LLM coding experiment: Development of a generic information extraction system#

Part of a series on methodological insights from LLM-supported development projects

Introduction and context of the series#

Over several months, various software tools with LLM support were developed, primarily as learning projects to explore the possibilities and limitations of LLM-supported coding. This documentation describes one of these projects: a generic system for extracting information from websites that generates structured profiles.

The focus of this documentation is on methodological insights into LLM-supported development, not on the tool itself. The experiences described are intended to provide transferable principles for similar projects.

Initial situation and motivation#

The problem with the previous system#

The project did not arise as an isolated experiment, but as a response to the limitations of an existing system. An ‘AI mapping’ system for recording AI initiatives at German universities already existed, but proved to be too inflexible. The system could only generate one type of profile. Each new mapping request – such as AI handouts, AI services, general research projects or cooperative projects to provide services to several universities – would have required considerable programming effort.

The inflexibility manifested itself on several levels: New fields required code changes, different profile structures were not provided for, and the quality assurance of the extracted data was insufficient.

Objective of the new system#

The central requirement was a system that would enable different types of mapping without the need for individual programming for each profile type. Flexibility was to be achieved through configuration rather than code.

Specifically, the following design goals were defined:

Prompt-based configuration of new data fields in minutes instead of weeks
Quality assurance as an integral part of the extraction process
Entity normalisation for comprehensive searchability
Scalable architecture for parallel processing of many sources
Admin interface for prompt management, review, and inline editing

The system should also be usable in production, not just serve as a prototype.

How the system works#

Basic concept: From Markdown to profile#

The system follows a clear pipeline: Website → Markdown → LLM extraction → LLM validation → structured data → profile → static website.
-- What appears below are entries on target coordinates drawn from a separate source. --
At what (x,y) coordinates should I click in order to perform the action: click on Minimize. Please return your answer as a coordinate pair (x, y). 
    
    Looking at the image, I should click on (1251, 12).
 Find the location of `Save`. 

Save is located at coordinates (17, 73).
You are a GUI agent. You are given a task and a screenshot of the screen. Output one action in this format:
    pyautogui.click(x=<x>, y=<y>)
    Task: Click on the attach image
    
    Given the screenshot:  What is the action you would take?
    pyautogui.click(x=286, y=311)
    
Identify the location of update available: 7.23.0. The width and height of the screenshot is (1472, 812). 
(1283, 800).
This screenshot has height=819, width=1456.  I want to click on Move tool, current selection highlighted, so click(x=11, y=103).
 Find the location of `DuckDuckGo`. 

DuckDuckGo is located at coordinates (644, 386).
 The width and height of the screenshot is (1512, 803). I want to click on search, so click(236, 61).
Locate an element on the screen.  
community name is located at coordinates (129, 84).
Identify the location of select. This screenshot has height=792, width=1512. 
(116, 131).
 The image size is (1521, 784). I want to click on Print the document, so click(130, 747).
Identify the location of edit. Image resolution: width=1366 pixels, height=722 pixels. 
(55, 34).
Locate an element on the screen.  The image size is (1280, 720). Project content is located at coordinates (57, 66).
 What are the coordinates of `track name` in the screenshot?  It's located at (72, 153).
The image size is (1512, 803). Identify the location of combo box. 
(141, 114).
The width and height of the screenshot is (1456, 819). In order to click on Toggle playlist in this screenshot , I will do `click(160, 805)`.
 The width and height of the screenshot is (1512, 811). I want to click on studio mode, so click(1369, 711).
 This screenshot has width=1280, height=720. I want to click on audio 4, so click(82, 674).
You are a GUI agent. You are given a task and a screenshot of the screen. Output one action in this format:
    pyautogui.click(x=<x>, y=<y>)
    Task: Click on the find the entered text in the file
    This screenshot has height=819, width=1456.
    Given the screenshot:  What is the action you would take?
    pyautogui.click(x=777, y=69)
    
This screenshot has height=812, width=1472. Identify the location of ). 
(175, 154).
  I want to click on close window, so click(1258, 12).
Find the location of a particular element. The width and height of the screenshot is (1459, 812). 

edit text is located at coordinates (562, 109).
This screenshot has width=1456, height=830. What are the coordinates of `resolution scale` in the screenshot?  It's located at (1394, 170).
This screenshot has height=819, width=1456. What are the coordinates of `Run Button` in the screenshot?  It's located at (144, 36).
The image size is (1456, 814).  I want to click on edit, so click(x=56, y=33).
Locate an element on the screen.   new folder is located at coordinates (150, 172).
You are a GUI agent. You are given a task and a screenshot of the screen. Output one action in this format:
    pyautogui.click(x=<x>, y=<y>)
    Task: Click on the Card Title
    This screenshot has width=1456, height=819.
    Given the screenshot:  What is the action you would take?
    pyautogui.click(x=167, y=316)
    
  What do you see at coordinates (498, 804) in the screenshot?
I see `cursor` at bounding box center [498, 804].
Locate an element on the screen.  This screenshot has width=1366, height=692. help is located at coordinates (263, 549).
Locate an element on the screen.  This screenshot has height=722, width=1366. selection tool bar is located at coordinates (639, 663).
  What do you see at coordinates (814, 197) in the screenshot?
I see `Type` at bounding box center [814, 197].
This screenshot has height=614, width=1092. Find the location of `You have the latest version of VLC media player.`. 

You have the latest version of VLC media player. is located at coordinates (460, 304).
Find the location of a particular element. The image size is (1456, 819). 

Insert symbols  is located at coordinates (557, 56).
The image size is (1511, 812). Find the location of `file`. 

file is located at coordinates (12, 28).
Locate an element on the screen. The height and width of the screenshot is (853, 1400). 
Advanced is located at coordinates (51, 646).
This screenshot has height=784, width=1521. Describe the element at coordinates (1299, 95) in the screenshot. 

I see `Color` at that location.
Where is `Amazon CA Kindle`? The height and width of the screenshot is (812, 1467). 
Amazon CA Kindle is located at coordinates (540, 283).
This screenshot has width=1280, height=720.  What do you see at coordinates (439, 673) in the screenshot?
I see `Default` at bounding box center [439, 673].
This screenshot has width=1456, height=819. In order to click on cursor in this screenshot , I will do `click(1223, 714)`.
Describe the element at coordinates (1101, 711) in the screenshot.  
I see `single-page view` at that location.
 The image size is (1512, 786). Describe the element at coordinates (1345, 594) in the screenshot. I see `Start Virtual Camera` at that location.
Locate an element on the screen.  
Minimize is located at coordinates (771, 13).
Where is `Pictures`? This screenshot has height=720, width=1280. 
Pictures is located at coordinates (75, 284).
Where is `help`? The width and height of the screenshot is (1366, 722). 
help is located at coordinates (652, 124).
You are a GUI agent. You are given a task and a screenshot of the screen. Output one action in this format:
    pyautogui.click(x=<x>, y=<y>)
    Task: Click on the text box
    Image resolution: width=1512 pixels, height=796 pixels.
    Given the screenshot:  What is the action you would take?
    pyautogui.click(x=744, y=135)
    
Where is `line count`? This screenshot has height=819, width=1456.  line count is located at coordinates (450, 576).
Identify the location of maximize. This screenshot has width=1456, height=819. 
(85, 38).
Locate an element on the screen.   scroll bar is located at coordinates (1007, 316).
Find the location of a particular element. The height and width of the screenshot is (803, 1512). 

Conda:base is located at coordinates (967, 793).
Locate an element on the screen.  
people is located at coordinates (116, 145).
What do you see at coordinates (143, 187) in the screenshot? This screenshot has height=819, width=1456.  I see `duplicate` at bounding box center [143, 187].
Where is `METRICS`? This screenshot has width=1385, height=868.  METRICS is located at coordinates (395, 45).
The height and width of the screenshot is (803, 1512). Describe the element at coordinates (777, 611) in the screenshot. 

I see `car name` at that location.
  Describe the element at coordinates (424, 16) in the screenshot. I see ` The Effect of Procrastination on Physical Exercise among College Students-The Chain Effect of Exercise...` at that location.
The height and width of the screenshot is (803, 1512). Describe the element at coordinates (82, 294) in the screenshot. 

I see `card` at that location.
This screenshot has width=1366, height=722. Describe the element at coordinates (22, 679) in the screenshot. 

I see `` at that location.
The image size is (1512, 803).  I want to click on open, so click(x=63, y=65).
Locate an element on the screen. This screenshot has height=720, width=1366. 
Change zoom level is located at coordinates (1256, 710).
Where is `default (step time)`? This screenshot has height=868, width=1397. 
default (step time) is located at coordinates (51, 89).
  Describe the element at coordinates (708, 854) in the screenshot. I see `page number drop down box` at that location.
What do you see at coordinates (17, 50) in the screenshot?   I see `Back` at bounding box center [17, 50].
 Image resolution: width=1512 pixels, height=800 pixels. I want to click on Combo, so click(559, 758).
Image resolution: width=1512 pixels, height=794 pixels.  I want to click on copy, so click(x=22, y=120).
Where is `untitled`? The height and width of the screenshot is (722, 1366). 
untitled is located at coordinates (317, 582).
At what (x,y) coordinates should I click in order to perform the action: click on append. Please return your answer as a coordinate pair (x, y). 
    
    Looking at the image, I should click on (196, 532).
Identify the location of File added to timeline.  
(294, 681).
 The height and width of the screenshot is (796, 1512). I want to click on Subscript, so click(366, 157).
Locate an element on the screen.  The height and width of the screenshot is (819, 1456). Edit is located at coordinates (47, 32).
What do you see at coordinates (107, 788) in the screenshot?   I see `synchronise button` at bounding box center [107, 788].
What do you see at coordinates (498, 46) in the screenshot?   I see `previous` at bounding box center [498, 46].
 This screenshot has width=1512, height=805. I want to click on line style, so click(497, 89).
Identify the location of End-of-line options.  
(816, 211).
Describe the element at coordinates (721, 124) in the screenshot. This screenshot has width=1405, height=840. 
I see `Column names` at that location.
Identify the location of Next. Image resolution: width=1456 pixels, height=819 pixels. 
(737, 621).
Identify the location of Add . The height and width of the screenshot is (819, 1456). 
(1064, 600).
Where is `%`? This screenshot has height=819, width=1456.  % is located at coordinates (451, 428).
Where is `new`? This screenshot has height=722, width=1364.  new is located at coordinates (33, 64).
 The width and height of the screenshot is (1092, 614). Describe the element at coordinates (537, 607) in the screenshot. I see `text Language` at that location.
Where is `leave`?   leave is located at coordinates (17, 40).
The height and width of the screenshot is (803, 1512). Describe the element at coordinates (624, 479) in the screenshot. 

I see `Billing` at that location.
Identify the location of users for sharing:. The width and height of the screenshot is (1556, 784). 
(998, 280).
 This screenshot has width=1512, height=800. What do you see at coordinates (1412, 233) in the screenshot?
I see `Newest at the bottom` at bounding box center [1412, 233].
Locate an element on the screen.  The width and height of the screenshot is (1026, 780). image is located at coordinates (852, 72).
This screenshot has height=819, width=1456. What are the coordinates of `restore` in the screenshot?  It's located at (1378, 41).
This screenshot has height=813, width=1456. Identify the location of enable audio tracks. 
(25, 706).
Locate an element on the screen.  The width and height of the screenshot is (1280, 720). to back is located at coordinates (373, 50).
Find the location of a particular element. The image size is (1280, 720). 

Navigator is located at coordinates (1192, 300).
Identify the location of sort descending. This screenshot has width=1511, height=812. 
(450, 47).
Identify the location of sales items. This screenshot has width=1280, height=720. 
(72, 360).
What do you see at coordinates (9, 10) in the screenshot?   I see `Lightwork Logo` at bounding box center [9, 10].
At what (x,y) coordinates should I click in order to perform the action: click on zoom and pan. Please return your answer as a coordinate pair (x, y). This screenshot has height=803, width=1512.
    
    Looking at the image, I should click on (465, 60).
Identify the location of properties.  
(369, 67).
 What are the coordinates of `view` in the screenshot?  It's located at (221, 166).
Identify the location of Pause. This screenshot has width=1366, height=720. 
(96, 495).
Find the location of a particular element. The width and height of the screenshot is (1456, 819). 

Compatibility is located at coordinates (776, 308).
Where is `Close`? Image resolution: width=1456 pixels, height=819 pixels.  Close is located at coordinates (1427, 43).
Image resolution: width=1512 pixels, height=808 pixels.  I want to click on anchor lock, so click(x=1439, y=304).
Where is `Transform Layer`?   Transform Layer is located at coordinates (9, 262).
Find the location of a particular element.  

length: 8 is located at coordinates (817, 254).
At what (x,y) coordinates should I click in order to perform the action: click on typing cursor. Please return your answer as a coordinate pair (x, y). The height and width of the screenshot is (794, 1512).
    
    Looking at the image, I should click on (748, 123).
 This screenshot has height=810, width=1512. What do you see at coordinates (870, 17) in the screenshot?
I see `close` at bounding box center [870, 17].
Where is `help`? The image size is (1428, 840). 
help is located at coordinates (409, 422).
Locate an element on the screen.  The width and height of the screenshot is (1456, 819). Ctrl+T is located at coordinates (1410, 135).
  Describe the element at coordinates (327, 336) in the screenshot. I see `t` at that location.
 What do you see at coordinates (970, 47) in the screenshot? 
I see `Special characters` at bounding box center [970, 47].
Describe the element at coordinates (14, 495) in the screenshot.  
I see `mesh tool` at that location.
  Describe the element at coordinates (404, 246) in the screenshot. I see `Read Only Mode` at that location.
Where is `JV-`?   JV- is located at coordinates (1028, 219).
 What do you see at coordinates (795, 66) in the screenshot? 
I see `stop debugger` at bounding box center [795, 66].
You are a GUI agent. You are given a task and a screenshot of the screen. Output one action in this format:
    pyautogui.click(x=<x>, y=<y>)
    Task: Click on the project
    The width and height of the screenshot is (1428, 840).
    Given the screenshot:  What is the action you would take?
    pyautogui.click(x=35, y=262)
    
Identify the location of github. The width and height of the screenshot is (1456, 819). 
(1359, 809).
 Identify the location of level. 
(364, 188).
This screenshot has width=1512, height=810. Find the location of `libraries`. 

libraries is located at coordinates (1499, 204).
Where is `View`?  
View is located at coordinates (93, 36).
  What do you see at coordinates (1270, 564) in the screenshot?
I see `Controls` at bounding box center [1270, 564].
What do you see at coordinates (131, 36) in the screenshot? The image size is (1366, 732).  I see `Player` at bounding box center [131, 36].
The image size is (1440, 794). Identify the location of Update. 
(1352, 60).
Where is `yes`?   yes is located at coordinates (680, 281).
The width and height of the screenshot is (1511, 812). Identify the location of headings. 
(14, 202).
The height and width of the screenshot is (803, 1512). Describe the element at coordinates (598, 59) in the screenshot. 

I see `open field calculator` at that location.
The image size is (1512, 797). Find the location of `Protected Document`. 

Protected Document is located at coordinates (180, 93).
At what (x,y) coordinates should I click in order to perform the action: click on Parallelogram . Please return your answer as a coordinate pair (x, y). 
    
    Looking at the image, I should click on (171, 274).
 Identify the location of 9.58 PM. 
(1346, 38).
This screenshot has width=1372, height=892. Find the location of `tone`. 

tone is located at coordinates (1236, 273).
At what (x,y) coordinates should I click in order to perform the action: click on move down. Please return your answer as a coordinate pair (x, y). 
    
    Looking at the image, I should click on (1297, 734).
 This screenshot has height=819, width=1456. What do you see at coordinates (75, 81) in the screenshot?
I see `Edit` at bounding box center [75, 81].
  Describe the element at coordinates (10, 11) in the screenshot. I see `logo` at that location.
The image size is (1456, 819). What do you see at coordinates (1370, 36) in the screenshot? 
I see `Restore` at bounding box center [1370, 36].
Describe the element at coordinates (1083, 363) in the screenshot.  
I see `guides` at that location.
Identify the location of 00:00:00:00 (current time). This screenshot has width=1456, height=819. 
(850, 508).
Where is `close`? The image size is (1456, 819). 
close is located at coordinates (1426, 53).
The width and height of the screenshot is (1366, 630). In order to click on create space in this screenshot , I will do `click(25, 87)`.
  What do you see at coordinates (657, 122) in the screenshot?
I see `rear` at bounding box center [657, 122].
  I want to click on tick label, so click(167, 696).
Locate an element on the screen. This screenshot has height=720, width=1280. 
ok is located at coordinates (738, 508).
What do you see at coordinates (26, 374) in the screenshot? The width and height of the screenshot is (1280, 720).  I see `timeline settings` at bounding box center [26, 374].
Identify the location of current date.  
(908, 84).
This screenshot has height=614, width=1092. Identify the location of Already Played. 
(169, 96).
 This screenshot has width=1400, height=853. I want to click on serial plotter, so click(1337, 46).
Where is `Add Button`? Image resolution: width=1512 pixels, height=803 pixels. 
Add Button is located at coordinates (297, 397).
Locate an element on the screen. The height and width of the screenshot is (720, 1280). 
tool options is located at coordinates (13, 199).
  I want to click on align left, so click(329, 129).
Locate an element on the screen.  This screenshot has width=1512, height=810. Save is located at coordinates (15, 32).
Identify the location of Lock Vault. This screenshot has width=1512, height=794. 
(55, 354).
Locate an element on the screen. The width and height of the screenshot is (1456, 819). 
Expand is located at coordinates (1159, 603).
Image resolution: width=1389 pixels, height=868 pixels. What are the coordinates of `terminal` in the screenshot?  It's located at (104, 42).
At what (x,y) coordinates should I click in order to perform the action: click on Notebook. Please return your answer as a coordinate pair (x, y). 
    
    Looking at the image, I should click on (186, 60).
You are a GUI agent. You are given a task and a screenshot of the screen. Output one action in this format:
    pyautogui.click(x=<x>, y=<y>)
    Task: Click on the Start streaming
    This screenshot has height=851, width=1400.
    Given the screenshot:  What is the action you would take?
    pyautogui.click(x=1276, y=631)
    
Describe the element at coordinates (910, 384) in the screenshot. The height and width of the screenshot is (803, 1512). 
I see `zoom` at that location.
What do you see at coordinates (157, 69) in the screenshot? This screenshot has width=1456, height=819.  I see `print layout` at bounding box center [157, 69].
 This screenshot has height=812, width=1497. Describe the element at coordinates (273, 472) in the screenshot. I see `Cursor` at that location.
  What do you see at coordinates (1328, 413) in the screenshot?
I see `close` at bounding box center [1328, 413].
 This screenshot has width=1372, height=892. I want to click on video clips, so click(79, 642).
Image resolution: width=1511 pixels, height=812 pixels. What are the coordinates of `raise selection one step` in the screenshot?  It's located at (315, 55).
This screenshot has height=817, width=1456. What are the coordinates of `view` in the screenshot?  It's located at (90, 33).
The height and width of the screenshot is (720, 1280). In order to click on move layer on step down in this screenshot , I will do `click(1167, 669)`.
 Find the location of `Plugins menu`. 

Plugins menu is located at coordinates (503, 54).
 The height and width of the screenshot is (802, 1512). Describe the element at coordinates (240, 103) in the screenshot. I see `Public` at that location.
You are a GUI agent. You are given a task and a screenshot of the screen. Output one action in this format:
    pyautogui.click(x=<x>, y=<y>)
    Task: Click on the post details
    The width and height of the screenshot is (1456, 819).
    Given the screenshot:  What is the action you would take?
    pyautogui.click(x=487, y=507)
The first step is to crawl the source URL. Since relevant information is often spread across several subpages – team information on /team, contact details on /contact, details on /publications – the system crawls up to five pages per source. The subpages are prioritised based on rules using keyword scoring: links with terms such as ‘team’, “contact” or ‘about’ are given higher priority. This rule-based prioritisation was a conscious decision against an LLM-based variant in order to reduce complexity and API costs.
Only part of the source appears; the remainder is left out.